» EXERCISE
Render the material below as a numbered list, omitting any blank lines.

─── INPUT DATA

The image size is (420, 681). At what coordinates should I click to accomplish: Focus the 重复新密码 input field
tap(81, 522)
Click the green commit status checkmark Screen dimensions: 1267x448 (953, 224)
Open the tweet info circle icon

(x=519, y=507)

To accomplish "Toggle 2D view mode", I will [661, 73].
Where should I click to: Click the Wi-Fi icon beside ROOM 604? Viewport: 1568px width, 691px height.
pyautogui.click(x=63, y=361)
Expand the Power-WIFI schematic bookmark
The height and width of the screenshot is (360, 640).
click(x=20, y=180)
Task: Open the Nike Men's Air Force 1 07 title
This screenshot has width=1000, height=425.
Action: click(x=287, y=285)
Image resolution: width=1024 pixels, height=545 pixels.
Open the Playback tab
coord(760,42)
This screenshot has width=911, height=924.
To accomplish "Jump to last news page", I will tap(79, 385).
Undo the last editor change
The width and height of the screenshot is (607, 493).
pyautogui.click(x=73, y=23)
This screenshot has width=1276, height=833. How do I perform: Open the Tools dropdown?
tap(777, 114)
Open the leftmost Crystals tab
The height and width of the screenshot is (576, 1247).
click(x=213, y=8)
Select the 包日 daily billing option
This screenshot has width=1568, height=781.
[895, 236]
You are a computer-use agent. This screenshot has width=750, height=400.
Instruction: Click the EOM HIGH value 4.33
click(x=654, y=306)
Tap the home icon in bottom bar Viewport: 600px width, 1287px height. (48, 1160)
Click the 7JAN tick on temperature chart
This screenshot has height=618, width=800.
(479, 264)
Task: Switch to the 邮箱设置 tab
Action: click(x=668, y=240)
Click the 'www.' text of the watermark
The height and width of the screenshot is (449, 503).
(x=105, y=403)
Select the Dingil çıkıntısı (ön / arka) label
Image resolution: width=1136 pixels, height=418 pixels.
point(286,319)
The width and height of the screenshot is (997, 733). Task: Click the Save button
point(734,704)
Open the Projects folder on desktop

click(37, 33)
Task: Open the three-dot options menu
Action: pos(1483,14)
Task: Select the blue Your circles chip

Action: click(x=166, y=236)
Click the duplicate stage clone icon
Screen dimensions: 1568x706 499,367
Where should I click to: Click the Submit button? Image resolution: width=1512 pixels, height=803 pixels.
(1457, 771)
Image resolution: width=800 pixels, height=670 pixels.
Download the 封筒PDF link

──────

» SOLUTION TO THIS TASK
1. The image size is (420, 681). At what coordinates should I click to accomplish: Focus the 重复新密码 input field
2. tap(81, 522)
3. Click the green commit status checkmark Screen dimensions: 1267x448 (953, 224)
4. Open the tweet info circle icon
5. (x=519, y=507)
6. To accomplish "Toggle 2D view mode", I will [661, 73].
7. Where should I click to: Click the Wi-Fi icon beside ROOM 604? Viewport: 1568px width, 691px height.
8. pyautogui.click(x=63, y=361)
9. Expand the Power-WIFI schematic bookmark
10. The height and width of the screenshot is (360, 640).
11. click(x=20, y=180)
12. Task: Open the Nike Men's Air Force 1 07 title
13. This screenshot has width=1000, height=425.
14. Action: click(x=287, y=285)
15. Image resolution: width=1024 pixels, height=545 pixels.
16. Open the Playback tab
17. coord(760,42)
18. This screenshot has width=911, height=924.
19. To accomplish "Jump to last news page", I will tap(79, 385).
20. Undo the last editor change
21. The width and height of the screenshot is (607, 493).
22. pyautogui.click(x=73, y=23)
23. This screenshot has width=1276, height=833. How do I perform: Open the Tools dropdown?
24. tap(777, 114)
25. Open the leftmost Crystals tab
26. The height and width of the screenshot is (576, 1247).
27. click(x=213, y=8)
28. Select the 包日 daily billing option
29. This screenshot has width=1568, height=781.
30. [895, 236]
31. You are a computer-use agent. This screenshot has width=750, height=400.
32. Instruction: Click the EOM HIGH value 4.33
33. click(x=654, y=306)
34. Tap the home icon in bottom bar Viewport: 600px width, 1287px height. (48, 1160)
35. Click the 7JAN tick on temperature chart
36. This screenshot has height=618, width=800.
37. (479, 264)
38. Task: Switch to the 邮箱设置 tab
39. Action: click(x=668, y=240)
40. Click the 'www.' text of the watermark
41. The height and width of the screenshot is (449, 503).
42. (x=105, y=403)
43. Select the Dingil çıkıntısı (ön / arka) label
44. Image resolution: width=1136 pixels, height=418 pixels.
45. point(286,319)
46. The width and height of the screenshot is (997, 733). Task: Click the Save button
47. point(734,704)
48. Open the Projects folder on desktop
49. click(37, 33)
50. Task: Open the three-dot options menu
51. Action: pos(1483,14)
52. Task: Select the blue Your circles chip
53. Action: click(x=166, y=236)
54. Click the duplicate stage clone icon
55. Screen dimensions: 1568x706 499,367
56. Where should I click to: Click the Submit button? Image resolution: width=1512 pixels, height=803 pixels.
57. (1457, 771)
58. Image resolution: width=800 pixels, height=670 pixels.
59. Download the 封筒PDF link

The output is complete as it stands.